The investigators convinced Shore to wear a wire, by promising only to charge her with tampering with evidence. In the surveillance, Shore told Ignatow that the FBI was hounding her and she was afraid the property behind her house was being sold and developed. He was on tape berating her for letting the FBI "rattle" her and told her he didn't care if they dug up the whole property because "that place we dug is not shallow."

Based on this recording, prosecutors charged Ignatow with murder in 1991. The trial was moved outside the Louisville/Jefferson County area, to Kenton County where far less publicity had been generated. In one section of the recorded conversation between Ignatow and Shore, in which Ignatow stated, "That place we dug is not shallow. Beside that one area right by where that site is does not have any trees by it," the jury decided that Ignatow said "safe," not "site," as police believed. This led the jurors to conclude that the discussion involved a buried safe. Furthermore, Shore, the prosecution's star witness, wore a tiny miniskirt to court and laughed during her testimony, undermining her credibility in the eyes of the jury. The defense argued that Shore, not Ignatow, had killed Schaefer.

The jury acquitted Ignatow. The judge was so embarrassed by the verdict that he took the unusual step of writing a letter of apology to the Schaefer family.  Schaefer's parents died before the trial began. According to some family and friends, their deaths were premature due to the heartbreak and stress of Schaefer's murder.

What you will do>
• a. List every person named in the passage about the Ignatow trial.
• b. According to the passage about the Ignatow trial, to which county was the trial moved?
• c. From the passage about the Ignatow trial, output the text from "Based on this" up to and including "had killed Schaefer.".

Data segment>
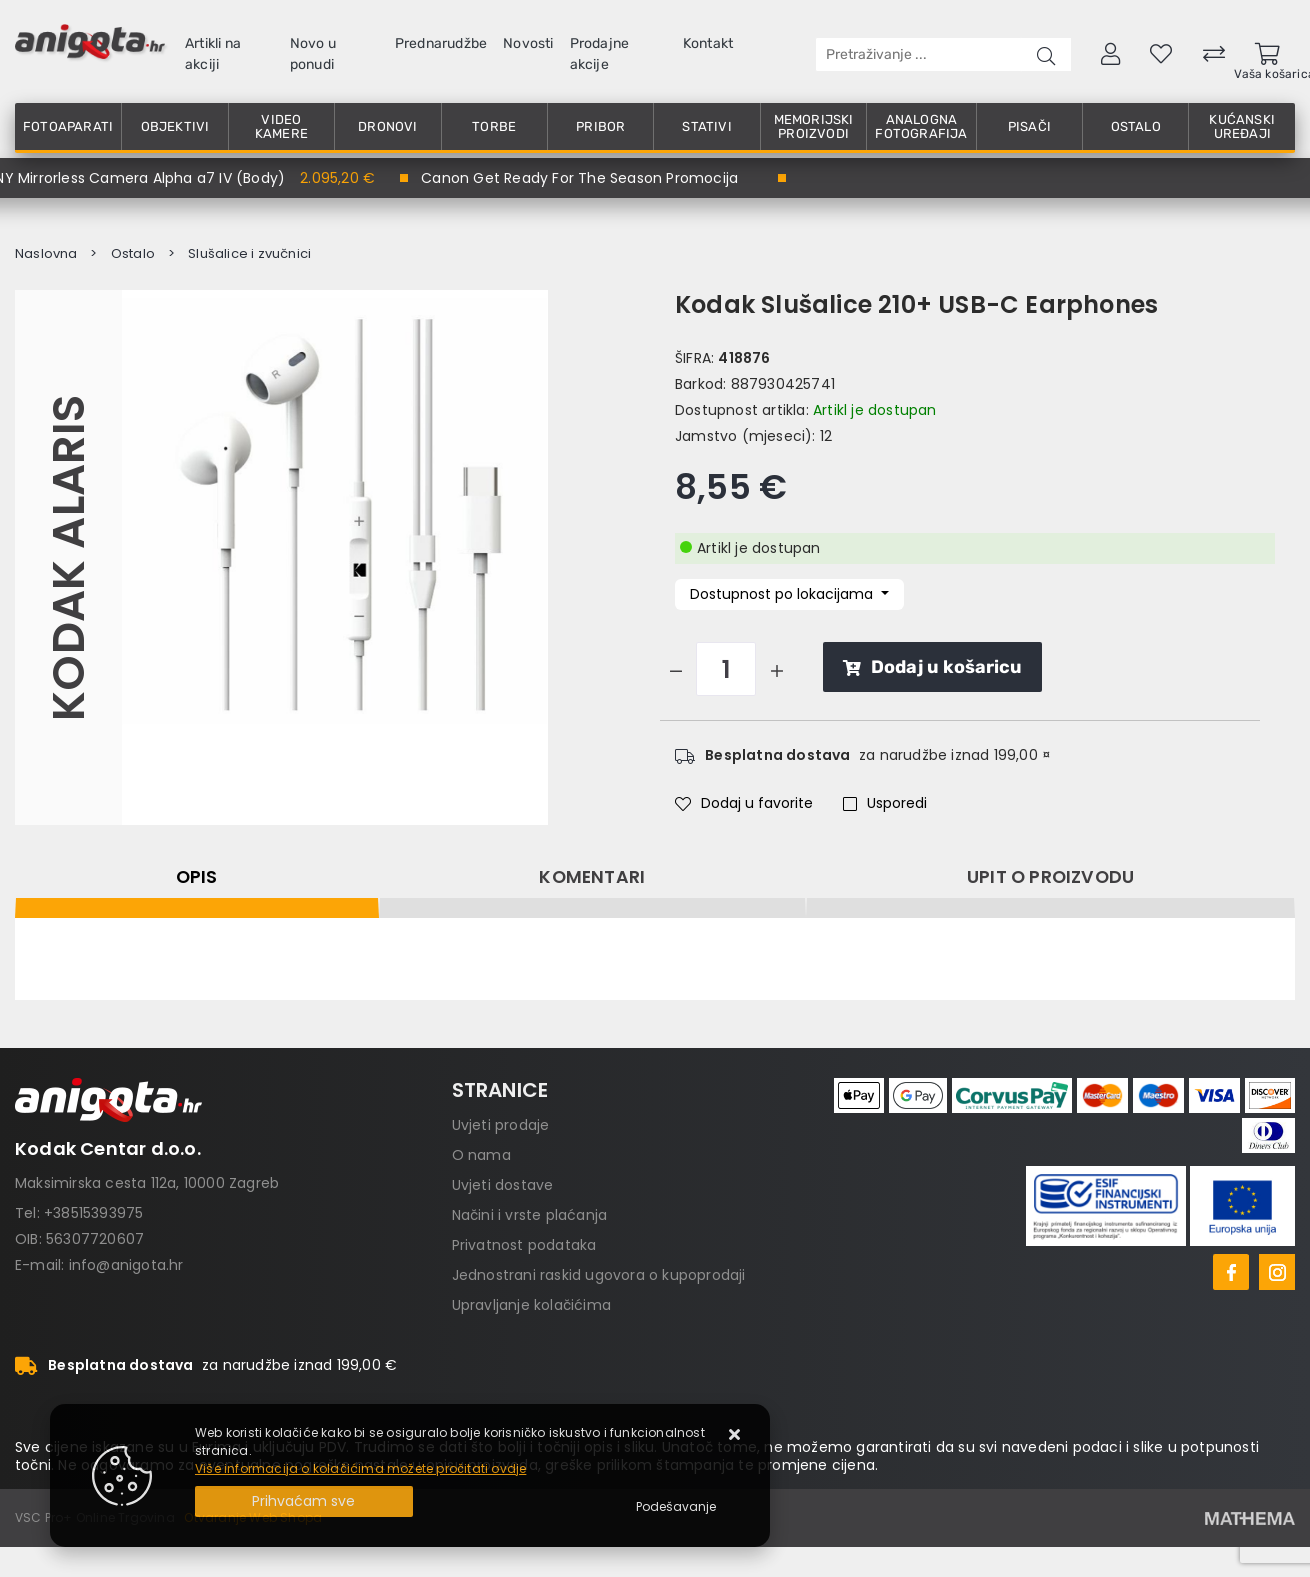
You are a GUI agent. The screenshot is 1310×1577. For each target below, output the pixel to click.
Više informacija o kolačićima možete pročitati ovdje (360, 1468)
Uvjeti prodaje (501, 1125)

Solutions to the tasks>
• a. Shore, Ignatow, Schaefer

• b. Kenton County

• c.
Based on this recording, prosecutors charged Ignatow with murder in 1991. The trial was moved outside the Louisville/Jefferson County area, to Kenton County where far less publicity had been generated. In one section of the recorded conversation between Ignatow and Shore, in which Ignatow stated, "That place we dug is not shallow. Beside that one area right by where that site is does not have any trees by it," the jury decided that Ignatow said "safe," not "site," as police believed. This led the jurors to conclude that the discussion involved a buried safe. Furthermore, Shore, the prosecution's star witness, wore a tiny miniskirt to court and laughed during her testimony, undermining her credibility in the eyes of the jury. The defense argued that Shore, not Ignatow, had killed Schaefer.